Interfacing with scikit-learn

To use SpaCy to generate GloVe-based features for machine learning models in scikit-learn, it can be useful to create a custom transformer class built on top of SpaCy for easy integration with scikit-learn pipelines. Here’s a very simple example of how you could do this:

import numpy as np
import spacy
from sklearn.base import BaseEstimator, TransformerMixin

class GloveVectorizer(BaseEstimator, TransformerMixin):
    def __init__(self, model_name="en_core_web_md"):
        self._nlp = spacy.load(model_name)

    def fit(self, X, y=None):
        return self

    def transform(self, X):
        return np.concatenate(
            [self._nlp(doc).vector.reshape(1, -1) for doc in X]
        )   

This can now be used like any other scikit-learn estimator. Let’s look at a toy example. Here’s a simple data set that contains a number of sentences, some mentioning animals, some not:

X = [
    "I like cats",
    "I like dogs",
    "Show me a rabbit",
    "I like hot chocolate",
    "I want to live on the moon",
    "What time is dinner?",
]

We label each sentence as True or False depending on whether it mentions an animal or not.

y = [True, True, True, False, False, False]

We also invent a test set.
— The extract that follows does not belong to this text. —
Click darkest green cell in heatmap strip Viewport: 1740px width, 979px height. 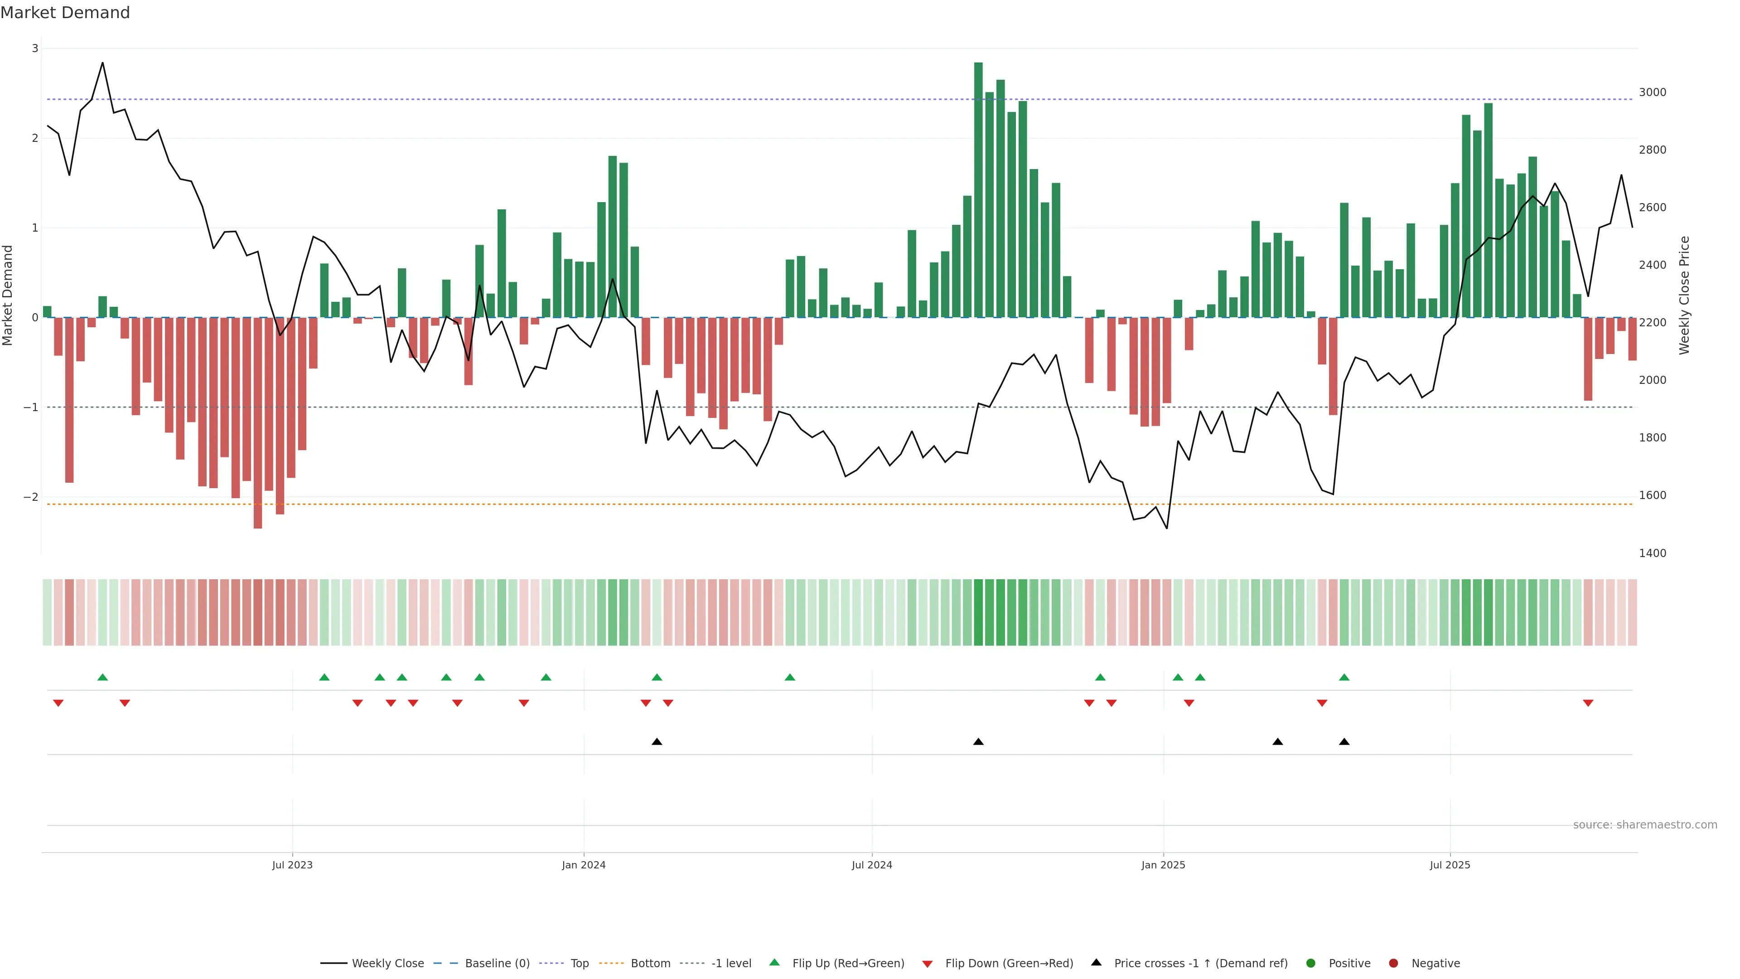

Note that in our test set, none of the animals mentioned appear in the training set.

X_test = [
    "Where is my hamster",
    "I own a nice car",
    "I can ride a horse",
    "What are the chances of that?",
]

We can now very easily build a classifier using scikit-learn pipelines to distinguish sentences mentioning an animal from those that do not.

from sklearn.pipeline import make_pipeline
from sklearn.svm import LinearSVC

g = GloveVectorizer()
svm = LinearSVC()

pipeline = make_pipeline(g, svm)

pipeline.fit(X, y)

y_pred = pipeline.predict(X_test)
print(y_pred)
array([ True, False,  True, False])

Our test set here is pretty small, so we shouldn’t take the perfect accuracy too seriously, but it is nevertheless encouraging. It also demonstrates the extra power brought to our model by a pre-trained word embedding such as GloVe. The information needed to classify the test set correctly is not present in the training set. It’s only with additional linguistic information learned by training on huge web crawls that we are able to get this result.